Last month I wrote about the spreading scandal relating to potentially lethal airbags installed in millions of vehicles from nearly a dozen carmakers over more than a decade. The airbags have a defect that can cause the steel cylinders used to inflate them to fragment, sending shrapnel into the bodies of the people the bags are meant to protect. Car accidents involving the defective airbags, manufactured by an auto parts supplier named Takata, are believed to have resulted in at least four deaths.

This week, however, the story became even more serious when the New York Times reported that as far back as 2004 “Takata secretly conducted tests on 50 airbags it retrieved from scrapyards, according to two former employees involved in the tests.” The paper goes on to report that when the tests confirmed the defect in the airbags “instead of alerting federal safety regulators to the possible danger, Takata executives discounted the results and ordered the lab technicians to delete the testing data from their computers and dispose of the airbag inflaters in the trash.”

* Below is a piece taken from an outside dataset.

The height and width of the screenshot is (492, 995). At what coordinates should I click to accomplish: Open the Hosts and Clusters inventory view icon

“Today, 11 automakers have recalled more than 14 million vehicles worldwide because of the rupture risks,” the Times notes. In addition to the four fatalities linked to the defective products “complaints received by regulators about various automakers blame Takata airbags for at least 139 injuries, including 37 people who reported airbags that ruptured or spewed metal or chemicals.” The newspaper adds that Takata is the world’s largest airbag company “accounting for about one-fifth of the global market.”

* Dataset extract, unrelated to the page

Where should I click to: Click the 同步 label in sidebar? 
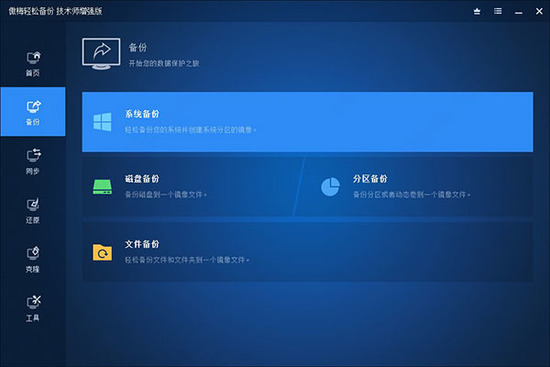(33, 171)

A recent article in Slate highlighted an important but little noticed executive order signed by President Obama on the last day of July. According to the online magazine, the “Fair Play and Safe Workplaces” order, as it is formally known, “requires companies bidding for federal contracts worth more than $500,000 to make previous violations of labor law public, if they have any to report.” A less well-publicized, but potentially further-reaching, provision “says that companies with federal contracts worth more than $1 million can no longer force their employees out of court, and into arbitration, to settle accusations of workplace discrimination.”

As the article goes on to note, arbitration clauses buried deep in the fine print have been spreading widely since a Supreme Court ruling (focused on cellphone contracts) upheld them in 2011. The result has been a loss of court access for many Americans. This trend reached both absurd and frightening proportions earlier this summer when food giant General Mills tried to contend that by ‘liking’ any one of its many products on Facebook or other social media sites, or simply by purchasing an item, customers would surrender the right to sue the company ever, over anything.

General Mills later retreated in the face of a storm of public criticism, but the incident highlighted a trend in corporate America that is little-noticed but deeply disturbing: efforts to use ‘terms of service’ to force ordinary Americans to surrender our constitutional right to a trial by jury, as guaranteed by the 7th Amendment. Slate, citing figures compiled by the watchdog group Public Citizen, notes that since that 2011 Supreme Court decision “at least 139 class action suits have died” including cases “brought by consumers who said they’d been stung by predatory lenders, or misleading mortgages, or false promises by vocational schools. And also on the line are complaints by employees of discrimination on the job.”